И снова мы шли по лесу, озираясь по сторонам и прислушиваясь к лесным звукам. Я снова шел первым, и сразу присел на одно колено, и приготовился стрелять, как только в прогал между деревьями увидел колесо телеги. Мои спутники остановились и тоже скрылись за деревьями. Сосновский подобрался ко мне, и я указал ему на телегу. Он кивнул, шепотом приказал Пашкевичу не шевелиться и даже не дышать.

– Если немцы и их немного, то это шанс разжиться провизией, – тихо сказал он. – Да и оружием тоже. Только надо действовать тихо, без стрельбы.

– Мне кажется, что телега брошена кем-то, – ответил я. – Распряжена. Людей не слышно и не видно. Костер никто не жжет. Пошли посмотрим, а там уж будем действовать по обстоятельствам!
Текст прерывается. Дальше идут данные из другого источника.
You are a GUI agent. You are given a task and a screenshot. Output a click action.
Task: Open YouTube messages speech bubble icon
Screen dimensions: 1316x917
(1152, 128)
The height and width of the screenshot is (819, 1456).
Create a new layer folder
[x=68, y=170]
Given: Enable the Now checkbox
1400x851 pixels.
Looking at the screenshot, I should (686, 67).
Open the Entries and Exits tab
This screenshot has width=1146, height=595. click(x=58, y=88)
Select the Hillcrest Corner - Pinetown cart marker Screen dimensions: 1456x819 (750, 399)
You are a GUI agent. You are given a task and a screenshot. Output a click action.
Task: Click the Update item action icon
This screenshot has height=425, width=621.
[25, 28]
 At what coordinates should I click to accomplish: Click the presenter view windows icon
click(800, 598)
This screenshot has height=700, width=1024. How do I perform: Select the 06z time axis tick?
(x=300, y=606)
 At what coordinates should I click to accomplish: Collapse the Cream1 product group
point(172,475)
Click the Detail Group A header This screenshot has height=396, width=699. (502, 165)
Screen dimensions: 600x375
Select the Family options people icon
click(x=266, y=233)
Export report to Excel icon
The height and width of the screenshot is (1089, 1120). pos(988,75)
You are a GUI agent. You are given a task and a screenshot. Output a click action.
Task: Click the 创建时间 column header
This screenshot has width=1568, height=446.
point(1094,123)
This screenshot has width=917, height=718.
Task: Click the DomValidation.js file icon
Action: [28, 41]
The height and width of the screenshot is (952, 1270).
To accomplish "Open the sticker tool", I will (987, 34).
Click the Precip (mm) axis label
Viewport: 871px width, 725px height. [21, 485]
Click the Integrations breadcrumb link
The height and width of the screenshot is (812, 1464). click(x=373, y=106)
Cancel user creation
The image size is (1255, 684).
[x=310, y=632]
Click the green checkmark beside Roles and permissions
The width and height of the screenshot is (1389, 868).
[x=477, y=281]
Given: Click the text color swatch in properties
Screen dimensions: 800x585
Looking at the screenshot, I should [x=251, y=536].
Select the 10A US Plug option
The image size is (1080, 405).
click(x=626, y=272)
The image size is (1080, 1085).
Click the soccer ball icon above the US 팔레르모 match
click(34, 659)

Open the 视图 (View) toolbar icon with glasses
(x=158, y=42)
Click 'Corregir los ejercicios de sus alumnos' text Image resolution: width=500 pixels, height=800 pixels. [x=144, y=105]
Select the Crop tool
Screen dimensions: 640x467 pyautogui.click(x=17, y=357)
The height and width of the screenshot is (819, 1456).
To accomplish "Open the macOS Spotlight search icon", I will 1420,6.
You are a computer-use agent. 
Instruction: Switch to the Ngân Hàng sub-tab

Мы осторожно двинулись в сторону телеги в глубине леса и быстро нашли ее след на траве. Значит, она здесь была совсем недавно. Не больше суток. Сосновский шел метрах в двадцати левее меня. Я старался не выпускать из поля зрения и телегу, и Михаила. Но когда я добрался до края небольшой поляны, то увидел, как Сосновский выпрямился, стоя за деревом, и заулыбался. На корточках я добрался до густого кустарника, чуть раздвинул его ветки и теперь увидел, что на поваленном стволе дерева сидит девушка. Телега стояла на краю поляны. И рядом с телегой лежала лошадь. Мертвая, как я сразу понял. Ее не распрягли, а просто обрезали постромки. И никого, кроме этой девушки, тут не было, не было костра, не готовилась пища, никто не рубил дрова для костра. Тишина и только девушка, одинокая и убитая горем.

Появиться сейчас перед ней в немецком мундире было бы глупо. Я решительно снял немецкий китель, бросил его под куст и, повесив винтовку на плечо, вышел в одной нательной рубахе на поляну. Я успел заметить, что Сосновский угадал мои мысли и тоже снимает китель немецкого офицера.